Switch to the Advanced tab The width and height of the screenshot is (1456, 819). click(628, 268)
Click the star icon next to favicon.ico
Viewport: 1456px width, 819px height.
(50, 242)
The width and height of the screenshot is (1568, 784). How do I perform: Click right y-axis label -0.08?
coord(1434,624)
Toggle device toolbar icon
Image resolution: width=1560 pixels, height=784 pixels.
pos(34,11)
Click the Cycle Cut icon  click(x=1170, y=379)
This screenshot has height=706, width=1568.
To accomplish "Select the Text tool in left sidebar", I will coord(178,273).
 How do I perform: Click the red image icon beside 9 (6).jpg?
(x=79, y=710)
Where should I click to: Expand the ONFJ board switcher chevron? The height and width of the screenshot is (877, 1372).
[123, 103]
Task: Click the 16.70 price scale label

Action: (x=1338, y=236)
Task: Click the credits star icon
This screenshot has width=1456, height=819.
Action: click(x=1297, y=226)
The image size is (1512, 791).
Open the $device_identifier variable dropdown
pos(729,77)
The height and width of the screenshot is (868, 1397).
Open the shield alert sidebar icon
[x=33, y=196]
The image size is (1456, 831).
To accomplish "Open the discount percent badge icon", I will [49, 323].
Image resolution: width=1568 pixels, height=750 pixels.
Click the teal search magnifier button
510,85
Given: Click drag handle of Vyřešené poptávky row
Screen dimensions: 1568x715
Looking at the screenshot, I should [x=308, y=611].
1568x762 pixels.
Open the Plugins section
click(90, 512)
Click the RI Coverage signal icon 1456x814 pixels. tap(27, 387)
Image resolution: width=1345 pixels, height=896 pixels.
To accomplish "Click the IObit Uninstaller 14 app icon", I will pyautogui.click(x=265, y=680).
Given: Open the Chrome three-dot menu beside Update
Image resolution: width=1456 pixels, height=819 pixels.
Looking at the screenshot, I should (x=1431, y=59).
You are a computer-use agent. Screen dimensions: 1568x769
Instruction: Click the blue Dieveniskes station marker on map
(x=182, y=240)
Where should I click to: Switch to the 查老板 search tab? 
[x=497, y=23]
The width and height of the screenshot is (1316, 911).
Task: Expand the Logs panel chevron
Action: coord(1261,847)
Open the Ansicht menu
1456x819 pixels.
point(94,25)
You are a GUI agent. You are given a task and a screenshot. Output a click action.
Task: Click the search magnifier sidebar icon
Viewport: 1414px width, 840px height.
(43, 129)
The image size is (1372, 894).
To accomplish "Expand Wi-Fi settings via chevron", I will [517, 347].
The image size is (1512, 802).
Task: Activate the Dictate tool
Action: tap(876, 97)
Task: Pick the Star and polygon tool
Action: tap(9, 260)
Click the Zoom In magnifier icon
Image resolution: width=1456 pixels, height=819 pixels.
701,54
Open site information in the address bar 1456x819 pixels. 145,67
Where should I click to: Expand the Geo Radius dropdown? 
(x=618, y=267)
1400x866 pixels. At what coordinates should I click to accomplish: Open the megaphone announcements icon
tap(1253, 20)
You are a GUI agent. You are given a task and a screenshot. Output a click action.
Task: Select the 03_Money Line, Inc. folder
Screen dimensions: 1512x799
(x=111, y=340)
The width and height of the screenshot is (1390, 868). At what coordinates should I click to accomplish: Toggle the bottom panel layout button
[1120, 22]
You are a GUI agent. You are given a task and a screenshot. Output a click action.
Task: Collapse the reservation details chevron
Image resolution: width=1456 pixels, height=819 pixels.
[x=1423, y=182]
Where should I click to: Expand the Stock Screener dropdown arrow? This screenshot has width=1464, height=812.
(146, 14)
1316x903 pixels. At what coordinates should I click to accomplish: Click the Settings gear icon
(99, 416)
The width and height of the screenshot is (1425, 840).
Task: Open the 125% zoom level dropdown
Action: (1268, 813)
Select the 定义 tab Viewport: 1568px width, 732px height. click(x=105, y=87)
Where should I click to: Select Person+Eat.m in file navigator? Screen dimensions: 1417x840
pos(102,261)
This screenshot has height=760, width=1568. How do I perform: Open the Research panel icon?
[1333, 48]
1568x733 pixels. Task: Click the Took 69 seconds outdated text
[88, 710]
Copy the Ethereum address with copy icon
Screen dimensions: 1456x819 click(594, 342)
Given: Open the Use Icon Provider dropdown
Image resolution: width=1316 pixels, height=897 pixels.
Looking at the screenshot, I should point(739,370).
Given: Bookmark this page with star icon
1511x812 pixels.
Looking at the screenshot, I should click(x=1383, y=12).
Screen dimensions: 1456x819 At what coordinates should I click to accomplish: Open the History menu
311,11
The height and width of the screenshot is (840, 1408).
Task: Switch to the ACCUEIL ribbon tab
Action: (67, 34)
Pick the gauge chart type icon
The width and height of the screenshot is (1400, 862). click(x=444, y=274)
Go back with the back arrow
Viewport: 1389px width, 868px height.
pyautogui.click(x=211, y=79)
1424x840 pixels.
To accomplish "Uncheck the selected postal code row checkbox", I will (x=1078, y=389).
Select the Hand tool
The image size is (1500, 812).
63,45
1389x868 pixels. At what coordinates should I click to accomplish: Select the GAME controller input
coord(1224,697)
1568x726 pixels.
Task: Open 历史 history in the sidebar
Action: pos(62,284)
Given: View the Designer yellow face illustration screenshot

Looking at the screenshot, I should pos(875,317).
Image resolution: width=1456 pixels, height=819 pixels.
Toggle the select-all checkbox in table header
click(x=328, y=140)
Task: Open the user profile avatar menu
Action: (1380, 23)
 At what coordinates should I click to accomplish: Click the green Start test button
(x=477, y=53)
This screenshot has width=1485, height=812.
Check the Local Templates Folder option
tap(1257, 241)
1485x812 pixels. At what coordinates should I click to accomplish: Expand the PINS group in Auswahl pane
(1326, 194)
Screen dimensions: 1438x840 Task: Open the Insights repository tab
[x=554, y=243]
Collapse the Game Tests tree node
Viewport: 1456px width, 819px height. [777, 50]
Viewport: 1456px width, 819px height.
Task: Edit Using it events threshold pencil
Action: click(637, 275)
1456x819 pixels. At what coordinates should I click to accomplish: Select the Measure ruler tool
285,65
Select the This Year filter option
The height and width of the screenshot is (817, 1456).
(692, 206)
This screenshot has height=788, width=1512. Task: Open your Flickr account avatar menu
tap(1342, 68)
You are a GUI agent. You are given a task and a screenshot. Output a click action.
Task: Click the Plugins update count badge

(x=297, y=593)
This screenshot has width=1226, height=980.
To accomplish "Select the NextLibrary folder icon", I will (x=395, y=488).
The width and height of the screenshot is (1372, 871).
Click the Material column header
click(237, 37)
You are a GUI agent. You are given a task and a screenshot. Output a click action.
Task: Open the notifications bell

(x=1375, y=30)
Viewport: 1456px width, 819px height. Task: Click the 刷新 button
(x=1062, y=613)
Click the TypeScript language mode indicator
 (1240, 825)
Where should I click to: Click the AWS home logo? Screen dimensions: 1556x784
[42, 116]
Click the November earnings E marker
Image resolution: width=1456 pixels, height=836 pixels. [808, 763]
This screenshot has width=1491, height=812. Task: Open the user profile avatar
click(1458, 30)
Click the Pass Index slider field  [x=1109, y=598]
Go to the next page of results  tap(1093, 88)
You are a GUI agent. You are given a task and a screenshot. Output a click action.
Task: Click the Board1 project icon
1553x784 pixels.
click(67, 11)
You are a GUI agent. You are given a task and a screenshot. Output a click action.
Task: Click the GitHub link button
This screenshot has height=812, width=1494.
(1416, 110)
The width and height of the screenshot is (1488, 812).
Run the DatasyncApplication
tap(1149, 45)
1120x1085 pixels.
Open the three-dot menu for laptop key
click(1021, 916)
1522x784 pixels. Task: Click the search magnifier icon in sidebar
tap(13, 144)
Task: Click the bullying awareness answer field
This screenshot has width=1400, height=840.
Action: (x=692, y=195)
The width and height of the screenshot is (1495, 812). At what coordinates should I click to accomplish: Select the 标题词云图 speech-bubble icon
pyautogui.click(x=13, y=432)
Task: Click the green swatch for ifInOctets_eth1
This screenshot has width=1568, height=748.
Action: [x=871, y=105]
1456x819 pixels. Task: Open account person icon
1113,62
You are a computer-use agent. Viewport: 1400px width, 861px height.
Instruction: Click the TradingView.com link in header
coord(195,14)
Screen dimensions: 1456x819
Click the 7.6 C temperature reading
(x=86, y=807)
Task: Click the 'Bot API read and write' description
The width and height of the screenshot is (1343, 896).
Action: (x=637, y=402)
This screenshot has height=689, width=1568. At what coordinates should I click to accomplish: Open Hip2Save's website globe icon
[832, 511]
....
** Required work **
Provide every line from the material that contains the word "computer".

** Solution to this task **
You are a computer-use agent. Screen dimensions: 1568x769
You are a computer-use agent. Viewport: 1400px width, 861px height.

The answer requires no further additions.